Posted: Friday Nov 4, 2011
Saint Vincent College Criminology, Law and Society Program will present a program about the Innocence Project entitled, Reconciling Truth and Freedom: The Criminal Justice System and the Phenomenon of Wrongful Convictions, at 7 p.m. Tuesday, November 29 in the Fred M. Rogers Center on the Saint Vincent campus. Admission is free and open to the public.
“Since the 1980s, 273 people who had been convicted by juries of serious and sometimes heinous crimes have been later freed when DNA analysis proved their innocence,” commented Dr. Bruce A. Antkowiak, professor of law at Saint Vincent College and director of the program. “These were innocent people who, for a variety of reasons, were nonetheless convicted and sentenced to long terms of imprisonment or to death. But they were not the only victims of the process that wrongfully convicted them. While each of them were being tried, convicted and imprisoned, the true perpetrator of those awful crimes got away and a little bit of our faith in the integrity of the system was lost.”
The program will focus on the causes of the phenomenon of wrongful convictions in the United States.

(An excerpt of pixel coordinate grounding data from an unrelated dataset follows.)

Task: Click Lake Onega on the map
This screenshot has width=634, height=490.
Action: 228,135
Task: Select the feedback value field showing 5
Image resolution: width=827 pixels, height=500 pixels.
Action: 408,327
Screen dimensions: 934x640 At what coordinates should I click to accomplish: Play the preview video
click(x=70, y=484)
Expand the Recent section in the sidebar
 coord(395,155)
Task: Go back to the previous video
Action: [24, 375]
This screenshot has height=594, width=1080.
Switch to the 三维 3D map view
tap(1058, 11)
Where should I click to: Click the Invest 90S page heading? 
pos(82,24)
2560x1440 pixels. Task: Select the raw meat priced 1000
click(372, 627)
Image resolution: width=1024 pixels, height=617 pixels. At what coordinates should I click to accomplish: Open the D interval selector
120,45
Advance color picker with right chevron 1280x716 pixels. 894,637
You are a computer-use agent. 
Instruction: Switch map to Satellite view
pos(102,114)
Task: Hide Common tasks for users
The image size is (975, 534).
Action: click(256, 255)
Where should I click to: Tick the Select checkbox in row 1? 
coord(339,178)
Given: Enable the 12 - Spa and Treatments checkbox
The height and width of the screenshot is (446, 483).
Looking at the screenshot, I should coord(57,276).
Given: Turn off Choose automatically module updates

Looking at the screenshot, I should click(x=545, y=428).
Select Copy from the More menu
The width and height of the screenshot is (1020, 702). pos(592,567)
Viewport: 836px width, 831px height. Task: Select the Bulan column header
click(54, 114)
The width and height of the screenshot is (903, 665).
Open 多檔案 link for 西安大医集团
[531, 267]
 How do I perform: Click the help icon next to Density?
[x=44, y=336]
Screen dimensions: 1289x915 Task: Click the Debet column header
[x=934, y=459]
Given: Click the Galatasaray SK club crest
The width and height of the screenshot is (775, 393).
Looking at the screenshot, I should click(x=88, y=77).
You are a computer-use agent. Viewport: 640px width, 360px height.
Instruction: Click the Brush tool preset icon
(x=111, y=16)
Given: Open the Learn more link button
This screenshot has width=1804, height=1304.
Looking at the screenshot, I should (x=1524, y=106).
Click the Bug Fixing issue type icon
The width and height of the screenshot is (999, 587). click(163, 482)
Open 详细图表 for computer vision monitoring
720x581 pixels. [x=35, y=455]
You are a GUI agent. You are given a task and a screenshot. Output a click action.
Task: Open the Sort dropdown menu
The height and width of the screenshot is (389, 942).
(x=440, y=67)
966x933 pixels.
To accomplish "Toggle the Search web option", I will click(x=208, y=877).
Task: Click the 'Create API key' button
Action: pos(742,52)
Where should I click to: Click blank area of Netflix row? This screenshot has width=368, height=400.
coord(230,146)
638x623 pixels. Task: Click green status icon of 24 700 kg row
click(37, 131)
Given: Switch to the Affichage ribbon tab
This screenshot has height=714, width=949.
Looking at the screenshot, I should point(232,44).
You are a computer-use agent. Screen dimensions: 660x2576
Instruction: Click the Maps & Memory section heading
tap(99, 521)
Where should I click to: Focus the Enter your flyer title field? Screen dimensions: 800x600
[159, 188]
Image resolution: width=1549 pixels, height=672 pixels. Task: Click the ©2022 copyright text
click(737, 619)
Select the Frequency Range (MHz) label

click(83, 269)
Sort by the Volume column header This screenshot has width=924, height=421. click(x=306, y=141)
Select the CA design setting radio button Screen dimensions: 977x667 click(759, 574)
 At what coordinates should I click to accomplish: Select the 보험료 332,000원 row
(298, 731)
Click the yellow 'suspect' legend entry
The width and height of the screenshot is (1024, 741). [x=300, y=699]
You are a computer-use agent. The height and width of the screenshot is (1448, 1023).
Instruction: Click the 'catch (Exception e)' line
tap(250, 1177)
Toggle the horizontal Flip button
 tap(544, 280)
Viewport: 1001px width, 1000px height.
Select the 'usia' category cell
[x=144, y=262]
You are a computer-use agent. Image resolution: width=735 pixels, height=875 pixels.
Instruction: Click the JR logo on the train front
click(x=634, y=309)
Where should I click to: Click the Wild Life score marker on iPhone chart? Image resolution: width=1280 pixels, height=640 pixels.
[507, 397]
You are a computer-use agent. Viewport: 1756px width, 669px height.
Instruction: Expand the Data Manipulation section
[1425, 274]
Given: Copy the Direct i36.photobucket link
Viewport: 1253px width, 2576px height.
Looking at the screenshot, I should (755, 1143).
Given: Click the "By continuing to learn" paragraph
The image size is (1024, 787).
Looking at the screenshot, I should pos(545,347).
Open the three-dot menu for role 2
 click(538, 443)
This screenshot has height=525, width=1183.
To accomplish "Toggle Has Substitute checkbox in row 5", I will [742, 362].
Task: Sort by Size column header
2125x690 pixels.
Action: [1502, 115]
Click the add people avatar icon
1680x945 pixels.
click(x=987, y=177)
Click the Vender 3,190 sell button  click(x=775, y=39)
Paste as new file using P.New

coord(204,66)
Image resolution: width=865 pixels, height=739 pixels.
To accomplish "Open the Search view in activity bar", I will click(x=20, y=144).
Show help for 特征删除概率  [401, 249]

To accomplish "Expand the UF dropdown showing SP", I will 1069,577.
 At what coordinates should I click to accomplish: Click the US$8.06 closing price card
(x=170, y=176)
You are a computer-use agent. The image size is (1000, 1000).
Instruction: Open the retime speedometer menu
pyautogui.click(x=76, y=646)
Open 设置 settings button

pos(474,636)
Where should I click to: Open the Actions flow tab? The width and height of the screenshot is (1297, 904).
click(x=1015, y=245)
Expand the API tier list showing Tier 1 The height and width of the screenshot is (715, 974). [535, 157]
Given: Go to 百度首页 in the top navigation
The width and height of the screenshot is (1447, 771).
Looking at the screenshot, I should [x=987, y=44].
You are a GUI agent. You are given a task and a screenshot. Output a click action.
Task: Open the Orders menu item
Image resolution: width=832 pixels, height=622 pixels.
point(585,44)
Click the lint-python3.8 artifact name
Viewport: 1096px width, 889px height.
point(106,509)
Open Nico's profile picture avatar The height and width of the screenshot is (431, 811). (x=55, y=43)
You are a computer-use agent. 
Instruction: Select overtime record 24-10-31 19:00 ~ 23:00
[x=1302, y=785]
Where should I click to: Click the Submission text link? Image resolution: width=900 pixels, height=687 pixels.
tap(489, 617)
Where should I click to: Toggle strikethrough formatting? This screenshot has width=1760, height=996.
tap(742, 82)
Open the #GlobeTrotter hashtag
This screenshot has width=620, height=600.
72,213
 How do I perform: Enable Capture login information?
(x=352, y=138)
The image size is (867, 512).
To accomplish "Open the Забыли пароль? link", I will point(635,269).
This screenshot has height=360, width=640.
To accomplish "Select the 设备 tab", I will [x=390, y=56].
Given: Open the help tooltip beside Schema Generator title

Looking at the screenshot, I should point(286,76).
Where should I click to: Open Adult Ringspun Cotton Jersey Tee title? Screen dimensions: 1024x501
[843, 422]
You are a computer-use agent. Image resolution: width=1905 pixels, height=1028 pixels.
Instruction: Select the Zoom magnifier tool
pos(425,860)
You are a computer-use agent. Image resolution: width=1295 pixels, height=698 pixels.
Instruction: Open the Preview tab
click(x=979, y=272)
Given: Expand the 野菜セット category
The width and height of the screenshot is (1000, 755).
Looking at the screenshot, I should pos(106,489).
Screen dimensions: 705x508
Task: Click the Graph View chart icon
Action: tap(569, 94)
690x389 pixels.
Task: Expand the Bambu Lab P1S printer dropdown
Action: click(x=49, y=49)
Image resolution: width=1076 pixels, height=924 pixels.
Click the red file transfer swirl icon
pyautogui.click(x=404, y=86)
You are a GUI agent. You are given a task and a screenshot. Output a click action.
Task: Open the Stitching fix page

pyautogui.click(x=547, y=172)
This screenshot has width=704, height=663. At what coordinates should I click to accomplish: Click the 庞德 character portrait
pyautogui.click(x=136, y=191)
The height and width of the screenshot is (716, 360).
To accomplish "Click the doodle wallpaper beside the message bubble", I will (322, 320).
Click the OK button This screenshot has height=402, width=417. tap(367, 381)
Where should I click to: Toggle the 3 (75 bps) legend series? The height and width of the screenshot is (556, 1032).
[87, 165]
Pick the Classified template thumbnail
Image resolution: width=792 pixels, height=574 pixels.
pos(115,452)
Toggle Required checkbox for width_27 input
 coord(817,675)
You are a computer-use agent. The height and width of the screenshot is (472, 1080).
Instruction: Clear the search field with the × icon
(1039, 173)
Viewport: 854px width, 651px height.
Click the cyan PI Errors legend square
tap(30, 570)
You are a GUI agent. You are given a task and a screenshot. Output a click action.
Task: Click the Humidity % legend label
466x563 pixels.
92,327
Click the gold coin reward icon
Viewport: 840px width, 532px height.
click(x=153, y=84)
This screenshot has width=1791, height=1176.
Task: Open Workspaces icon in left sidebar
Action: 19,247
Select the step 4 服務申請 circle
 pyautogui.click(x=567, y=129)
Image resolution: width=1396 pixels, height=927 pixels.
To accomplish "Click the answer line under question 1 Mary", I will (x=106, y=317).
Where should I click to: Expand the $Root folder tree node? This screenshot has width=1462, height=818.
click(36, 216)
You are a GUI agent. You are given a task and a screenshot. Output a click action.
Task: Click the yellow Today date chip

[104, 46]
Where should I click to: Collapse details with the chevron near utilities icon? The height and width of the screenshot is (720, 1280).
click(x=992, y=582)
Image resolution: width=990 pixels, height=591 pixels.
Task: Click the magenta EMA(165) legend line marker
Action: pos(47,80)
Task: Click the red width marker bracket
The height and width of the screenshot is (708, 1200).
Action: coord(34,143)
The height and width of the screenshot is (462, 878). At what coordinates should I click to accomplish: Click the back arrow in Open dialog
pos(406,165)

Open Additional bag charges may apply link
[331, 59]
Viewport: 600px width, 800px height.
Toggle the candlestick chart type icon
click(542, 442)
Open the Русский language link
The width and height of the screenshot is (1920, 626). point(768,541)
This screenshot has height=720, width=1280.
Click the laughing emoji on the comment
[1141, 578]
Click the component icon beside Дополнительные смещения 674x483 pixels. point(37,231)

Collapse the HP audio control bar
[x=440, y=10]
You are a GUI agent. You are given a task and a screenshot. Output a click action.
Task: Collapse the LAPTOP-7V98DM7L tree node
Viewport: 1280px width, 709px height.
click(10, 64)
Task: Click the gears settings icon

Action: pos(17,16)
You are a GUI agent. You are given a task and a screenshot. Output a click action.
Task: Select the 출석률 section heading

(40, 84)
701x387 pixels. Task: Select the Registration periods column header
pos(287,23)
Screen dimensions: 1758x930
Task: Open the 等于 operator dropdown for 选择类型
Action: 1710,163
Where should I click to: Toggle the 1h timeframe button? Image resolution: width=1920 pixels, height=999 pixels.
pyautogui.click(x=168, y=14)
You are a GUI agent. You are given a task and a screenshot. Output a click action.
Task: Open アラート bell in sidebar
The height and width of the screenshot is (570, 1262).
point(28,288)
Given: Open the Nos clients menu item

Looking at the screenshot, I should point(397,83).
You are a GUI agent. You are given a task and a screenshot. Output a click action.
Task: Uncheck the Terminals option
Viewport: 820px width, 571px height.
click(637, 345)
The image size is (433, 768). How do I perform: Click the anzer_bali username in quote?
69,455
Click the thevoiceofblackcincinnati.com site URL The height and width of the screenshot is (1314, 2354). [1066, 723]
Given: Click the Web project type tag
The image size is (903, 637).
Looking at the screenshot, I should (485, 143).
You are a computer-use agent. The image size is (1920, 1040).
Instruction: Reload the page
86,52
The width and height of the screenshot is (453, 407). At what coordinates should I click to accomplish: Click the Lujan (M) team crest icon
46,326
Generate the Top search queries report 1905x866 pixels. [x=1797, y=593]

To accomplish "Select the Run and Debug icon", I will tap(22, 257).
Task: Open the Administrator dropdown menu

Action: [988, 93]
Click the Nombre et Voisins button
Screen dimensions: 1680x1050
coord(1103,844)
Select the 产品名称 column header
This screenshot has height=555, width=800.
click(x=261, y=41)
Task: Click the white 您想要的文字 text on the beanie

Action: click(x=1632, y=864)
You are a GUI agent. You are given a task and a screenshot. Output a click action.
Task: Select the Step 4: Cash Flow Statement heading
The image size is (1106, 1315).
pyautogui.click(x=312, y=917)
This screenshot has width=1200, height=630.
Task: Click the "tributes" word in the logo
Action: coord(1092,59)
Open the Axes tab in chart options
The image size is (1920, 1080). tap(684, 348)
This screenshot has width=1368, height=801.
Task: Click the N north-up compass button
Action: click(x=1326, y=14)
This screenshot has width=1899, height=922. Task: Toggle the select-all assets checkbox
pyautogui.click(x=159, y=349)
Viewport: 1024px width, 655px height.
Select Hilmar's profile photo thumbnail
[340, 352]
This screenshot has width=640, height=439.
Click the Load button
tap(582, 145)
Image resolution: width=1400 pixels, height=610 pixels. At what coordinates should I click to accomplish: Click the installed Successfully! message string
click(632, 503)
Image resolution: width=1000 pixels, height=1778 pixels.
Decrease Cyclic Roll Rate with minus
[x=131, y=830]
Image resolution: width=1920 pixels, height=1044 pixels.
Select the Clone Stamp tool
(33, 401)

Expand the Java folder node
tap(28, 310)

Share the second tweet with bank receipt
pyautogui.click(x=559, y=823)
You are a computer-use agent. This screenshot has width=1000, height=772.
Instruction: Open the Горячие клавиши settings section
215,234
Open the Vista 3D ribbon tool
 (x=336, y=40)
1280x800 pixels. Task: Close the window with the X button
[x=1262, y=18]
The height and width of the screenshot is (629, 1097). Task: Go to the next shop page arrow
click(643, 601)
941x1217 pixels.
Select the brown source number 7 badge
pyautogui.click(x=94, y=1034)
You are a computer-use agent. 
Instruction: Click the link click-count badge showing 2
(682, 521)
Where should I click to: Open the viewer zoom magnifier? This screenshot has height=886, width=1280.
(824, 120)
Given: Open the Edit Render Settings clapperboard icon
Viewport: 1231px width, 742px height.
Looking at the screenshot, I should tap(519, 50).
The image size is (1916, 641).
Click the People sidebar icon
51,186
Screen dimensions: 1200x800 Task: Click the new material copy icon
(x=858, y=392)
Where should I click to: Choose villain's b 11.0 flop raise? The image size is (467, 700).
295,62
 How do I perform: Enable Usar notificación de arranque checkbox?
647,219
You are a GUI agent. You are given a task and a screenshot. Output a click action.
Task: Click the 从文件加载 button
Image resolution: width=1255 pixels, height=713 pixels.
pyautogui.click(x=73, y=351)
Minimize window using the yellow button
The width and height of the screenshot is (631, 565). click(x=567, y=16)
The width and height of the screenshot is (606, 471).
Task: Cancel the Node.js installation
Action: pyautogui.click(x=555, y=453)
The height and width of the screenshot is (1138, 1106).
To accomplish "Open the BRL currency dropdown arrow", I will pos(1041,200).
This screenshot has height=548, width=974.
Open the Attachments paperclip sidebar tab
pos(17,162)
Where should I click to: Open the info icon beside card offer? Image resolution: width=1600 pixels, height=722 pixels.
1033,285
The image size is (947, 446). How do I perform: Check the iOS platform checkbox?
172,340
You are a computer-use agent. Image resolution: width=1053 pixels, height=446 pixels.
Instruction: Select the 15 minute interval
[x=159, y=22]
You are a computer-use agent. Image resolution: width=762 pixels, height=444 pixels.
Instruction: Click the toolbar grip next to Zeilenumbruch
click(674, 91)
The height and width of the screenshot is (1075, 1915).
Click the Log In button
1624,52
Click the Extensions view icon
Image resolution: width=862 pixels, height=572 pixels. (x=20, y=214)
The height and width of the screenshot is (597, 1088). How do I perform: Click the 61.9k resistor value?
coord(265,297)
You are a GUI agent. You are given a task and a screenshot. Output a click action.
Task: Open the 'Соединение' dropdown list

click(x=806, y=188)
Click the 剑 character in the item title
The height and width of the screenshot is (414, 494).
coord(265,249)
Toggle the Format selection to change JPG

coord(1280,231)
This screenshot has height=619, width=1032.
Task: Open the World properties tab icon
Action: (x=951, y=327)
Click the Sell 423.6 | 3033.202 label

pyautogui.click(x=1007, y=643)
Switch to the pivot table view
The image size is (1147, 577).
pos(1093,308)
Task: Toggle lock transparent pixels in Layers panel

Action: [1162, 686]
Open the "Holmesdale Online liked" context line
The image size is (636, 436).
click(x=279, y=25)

John T. Rago, a professor of law at Duquesne University School of Law, chairman of the Pennsylvania Innocence Commission and preeminent expert in the field, will present a review of the legal and scientific issues facing the system in dealing with this phenomenon. He will discuss issues involving eyewitness identification, confessions and other conditions that contribute to wrongful convictions. He will review reforms that can affirm and strengthen the faith the public needs to have in the integrity of the criminal justice system.
Professor Rago teaches criminal law and procedure to first-year law students at Duquesne where he also teaches classes in wrongful convictions and serves as the founding and current director of the Law School’s post conviction DNA project. He is a member of the Innocence Project’s Northeast Public Policy Committee which is part of the Cardozo School of Law in New York City. He is also the founding and former executive director of the Cyril H. Wecht Institute of Forensic Science and Law. Professor Rago has a joint faculty appointment to the Duquesne University Bayer School for Natural and Environmental Sciences where he teaches courses on constitutional criminal procedure, wrongful convictions, Science and Legal Ethics. He served the law school as assistant dean from 1993 to 1996 and as the associate dean for administration from 1996 to 2003. He is admitted to the Bar of the Commonwealth of Pennsylvania. He holds degrees from the Duquesne University College of Arts and Sciences and the Duquesne University School of Law.
Professor Rago will be joined by Kirk Bloodsworth, the first man in America to be exonerated from Death Row by post conviction DNA analysis. He was nearly executed for a crime he did not commit and later proven to be an innocent man. Mr. Bloodsworth has testified before the House and Senate Judiciary Committees and is largely credited for the passage of significant federal legislation bearing his name that funds DNA testing around the nation.
The program will be moderated by Dr. Antkowiak.